Prognostication according to Hidden Genome predicted probabilities. Panel-A: Kaplan-Meier survival plot of overall survival in all patients, stratified by immunomorphologic subtype. Panel-B: Kaplan-Meier survival plot of overall survival in resected patients, stratified by immunomorphologic subtype. Panel-C: Kaplan-Meier survival plot of overall survival, stratified by genomic hard classification of colorectal vs. pancreatic subtypes. Panel-D: Bivariate gradient plot of predicted probability of genomic category (pancreatic: x-axis; colorectal: left y-axis) and predicted survival at 72 months (color gradation; right y-axis). The immunomorphologic category denoted by shape of point and summarized in key.
Application to Indeterminate Clinical Scenarios
There were several patients with mixed PB/INT histology based on immunohistochemical staining. We queried survival of these patients with mixed subtypes according to the dominant genomic profile present. Patient P–0022573 had morphologic features of PB subtype, yet immunohistochemical (IHC) staining was predictive of INT subtype (MUC1+, MUC2+, CK20+, CDX2+).

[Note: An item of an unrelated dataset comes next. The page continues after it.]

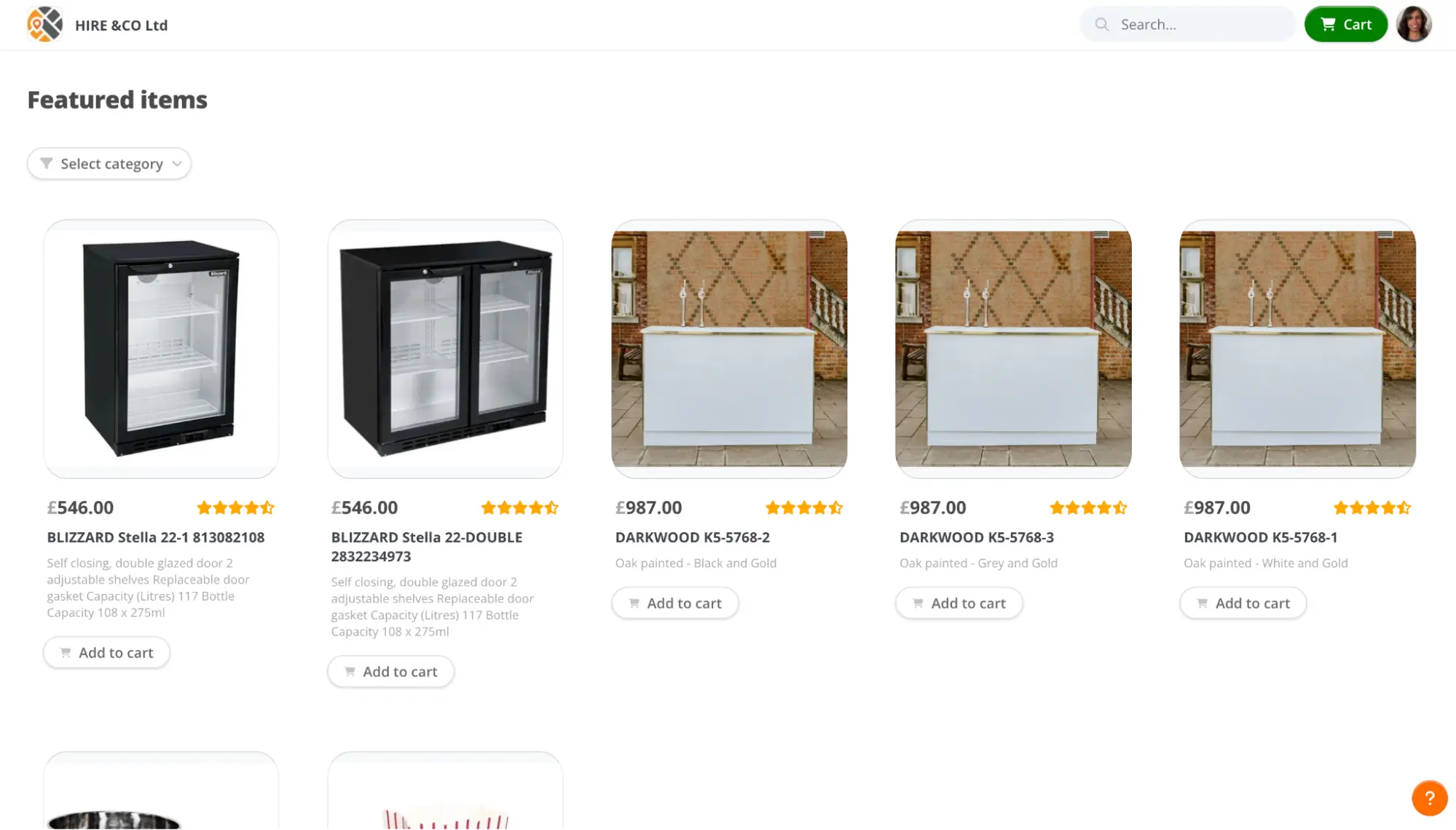The image size is (1456, 830).
Task: Click the HIRE &CO Ltd logo icon
Action: tap(44, 24)
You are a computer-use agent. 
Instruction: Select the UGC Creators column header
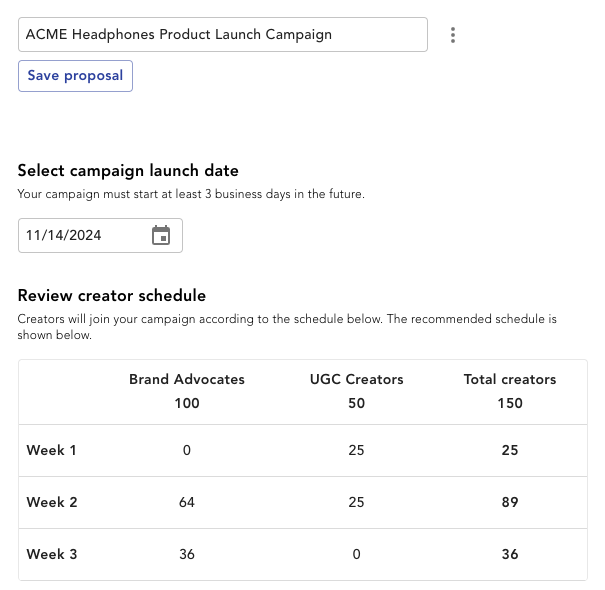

The genomic classifier predicted higher likelihood of pancreatic genotype, with canonical KRAS G12D mutation. The patient’s clinical course reflected this, with recurrence 5.5 months and death 19.5 months after resection. Patient P–0035477 had morphologic features of mixed subtype along with ambiguous IHC (MUC1+, CK20+, CDX2−). The genomic classifier predicted intestinal subtype with 98% probability; there were a total of 72 mutations (62.3/M) with a MSH2 germline variant and MSI (score=43). The genomic profile correctly predicted a favorable clinical course, with the patient remaining disease-free for over 10 years after resection. Patient P-0012334 had a morphologically mixed tumor, but IHC was not performed because of inadequate tissue. After application of the genomic algorithm, a poor prognosis was predicted by the distal bile duct (75%) and pancreatic (22%) subtypes; the patient died 18 months after diagnosis. P–0002503 had mixed morphology and also inadequate tissue for IHC. The patient survived 71 months after resection, consistent with the 70% predicted probability of colorectal genomic subtype.
Discussion:
We developed a genomic classifier trained on the mutational profiles of related gastrointestinal malignancies to stratify ampullary adenocarcinomas using routinely collected genomic sequencing data. The genomic classifier had high concordance with existing histological and immunohistochemical subtypes and improved quantification of heterogeneity present in individual patient tumors, which may underlie the range of clinical phenotypes observed. Such genomic knowledge provides therapeutic targets – both immediately actionable, as well as potential candidates – and may, following validation in larger cohorts, help guide diagnosis and prognosis.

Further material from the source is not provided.